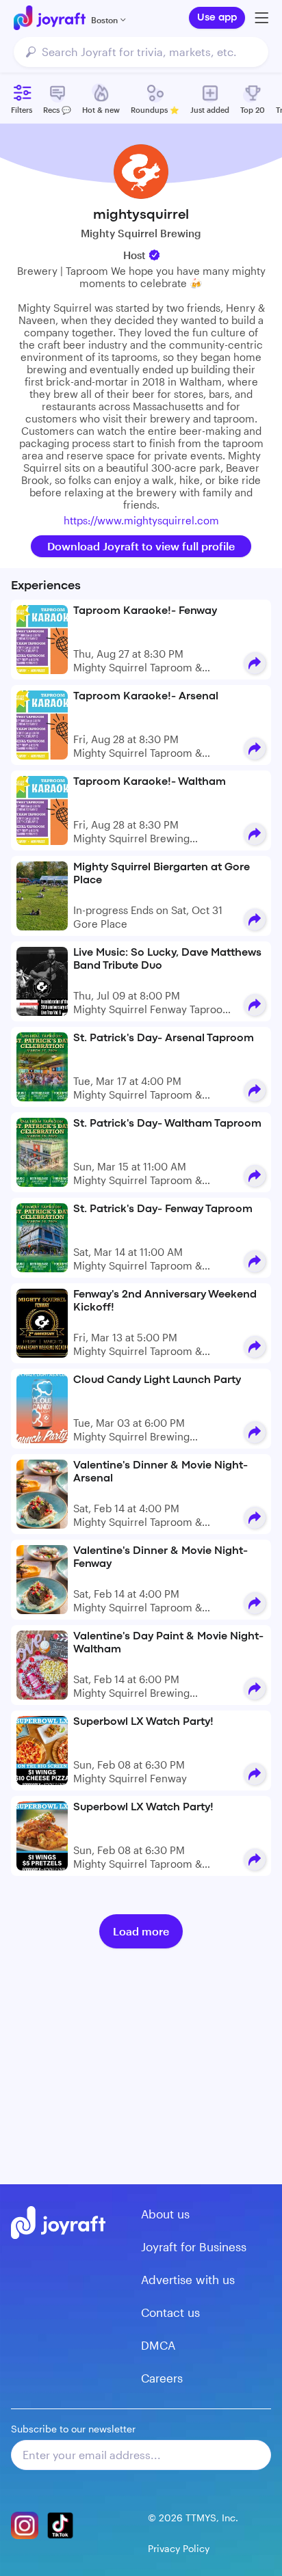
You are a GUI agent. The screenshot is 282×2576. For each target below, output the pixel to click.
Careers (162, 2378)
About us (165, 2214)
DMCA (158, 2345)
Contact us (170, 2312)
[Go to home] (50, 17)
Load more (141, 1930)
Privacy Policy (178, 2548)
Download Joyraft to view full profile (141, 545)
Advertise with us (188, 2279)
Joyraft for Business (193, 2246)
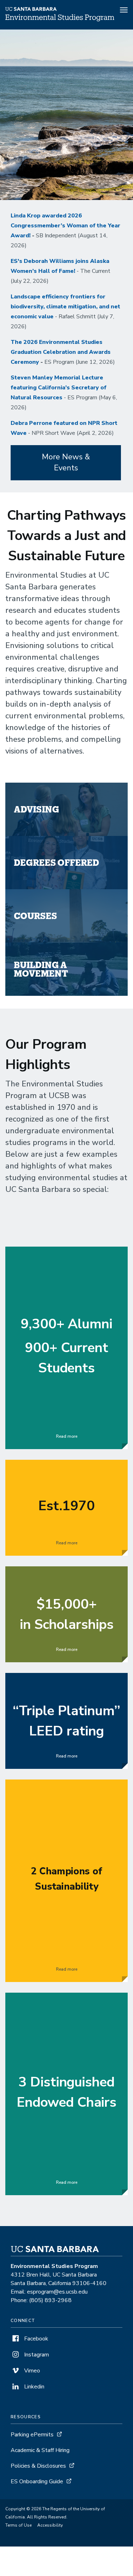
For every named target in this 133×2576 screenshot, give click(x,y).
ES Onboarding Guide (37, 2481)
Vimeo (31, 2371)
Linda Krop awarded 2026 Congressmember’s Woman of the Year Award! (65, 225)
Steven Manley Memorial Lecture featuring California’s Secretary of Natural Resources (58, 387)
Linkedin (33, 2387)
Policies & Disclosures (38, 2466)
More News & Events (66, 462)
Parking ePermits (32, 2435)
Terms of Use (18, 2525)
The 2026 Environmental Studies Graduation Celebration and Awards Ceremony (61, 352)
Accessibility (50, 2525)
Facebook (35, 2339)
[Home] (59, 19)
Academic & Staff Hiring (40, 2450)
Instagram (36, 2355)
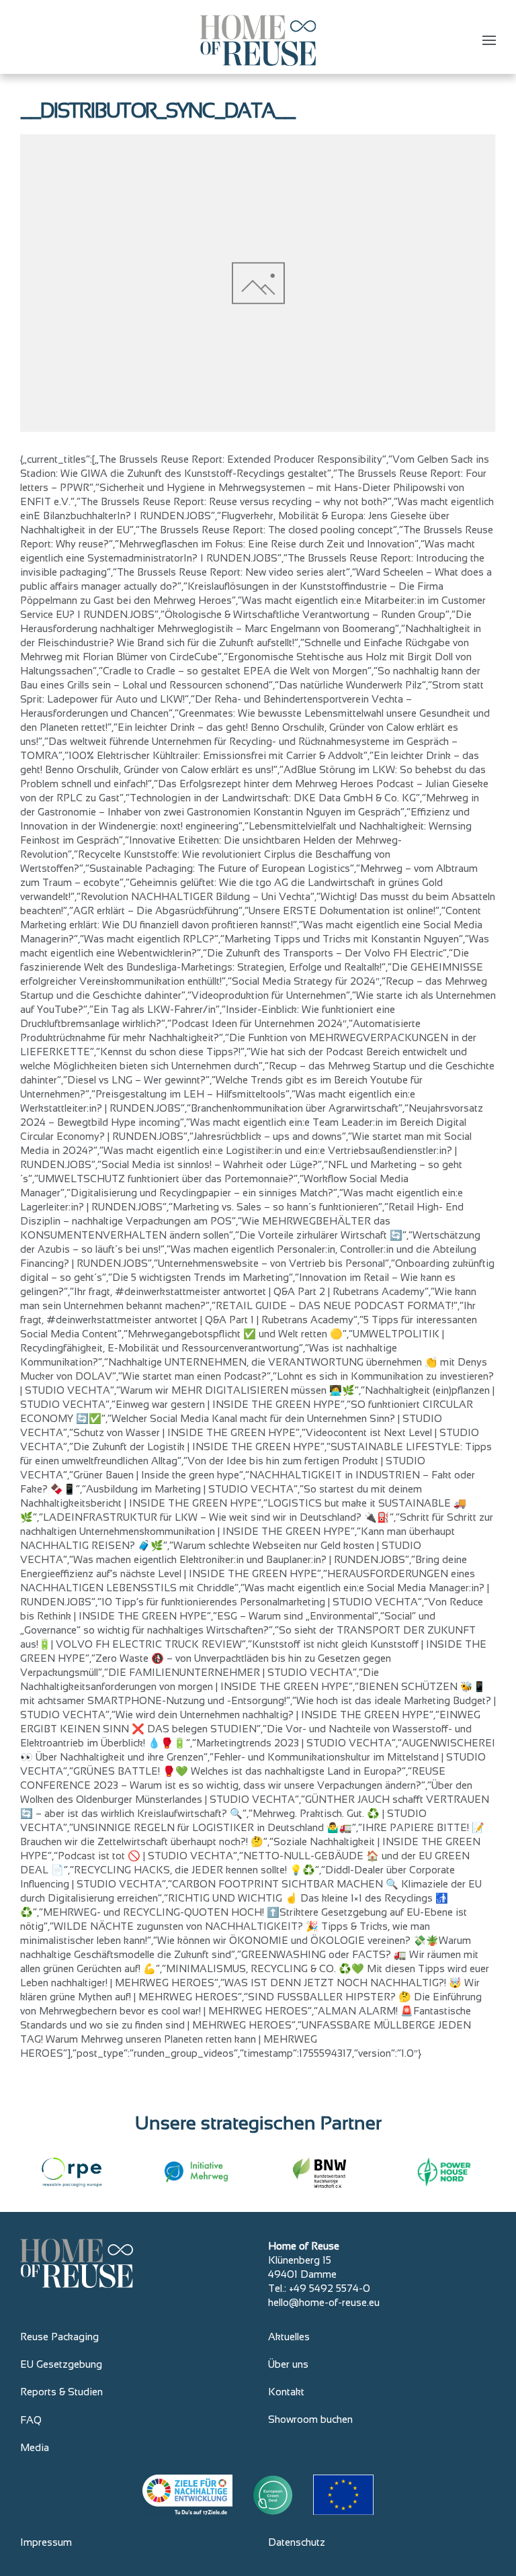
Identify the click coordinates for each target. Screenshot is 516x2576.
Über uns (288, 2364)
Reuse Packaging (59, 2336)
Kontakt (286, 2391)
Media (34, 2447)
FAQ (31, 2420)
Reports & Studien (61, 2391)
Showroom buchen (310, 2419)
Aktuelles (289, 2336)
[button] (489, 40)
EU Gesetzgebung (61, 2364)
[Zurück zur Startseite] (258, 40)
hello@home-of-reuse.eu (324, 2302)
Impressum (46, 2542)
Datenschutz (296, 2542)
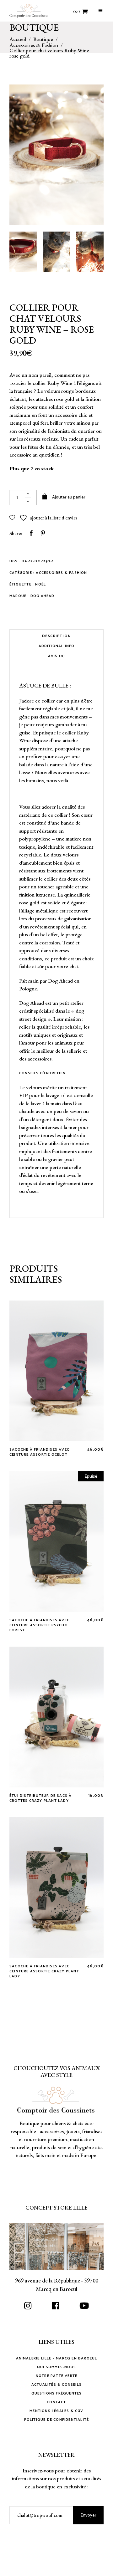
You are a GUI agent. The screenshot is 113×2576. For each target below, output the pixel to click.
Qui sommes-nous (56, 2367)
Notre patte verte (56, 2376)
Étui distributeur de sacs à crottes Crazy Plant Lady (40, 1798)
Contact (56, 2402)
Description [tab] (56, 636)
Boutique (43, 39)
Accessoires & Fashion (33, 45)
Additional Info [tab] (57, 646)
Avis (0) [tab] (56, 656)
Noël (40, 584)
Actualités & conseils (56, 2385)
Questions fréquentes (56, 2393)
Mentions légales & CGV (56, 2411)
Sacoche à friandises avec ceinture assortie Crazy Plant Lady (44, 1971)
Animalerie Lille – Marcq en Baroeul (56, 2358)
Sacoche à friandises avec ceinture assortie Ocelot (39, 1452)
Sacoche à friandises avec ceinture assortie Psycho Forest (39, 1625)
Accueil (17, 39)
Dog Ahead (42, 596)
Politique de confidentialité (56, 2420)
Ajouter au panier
┄┄┄┄┄┄┄┄┄┄┄┄┄┄┄┄┄┄┄┄
◆ What the exercise asks ◆
Copy out the lines above that hold the string "assortie".

◆ Exercise response ◆
Sacoche à friandises avec ceinture assortie Crazy Plant Lady (44, 1971)
Sacoche à friandises avec ceinture assortie Ocelot (39, 1452)
Sacoche à friandises avec ceinture assortie Psycho Forest (39, 1625)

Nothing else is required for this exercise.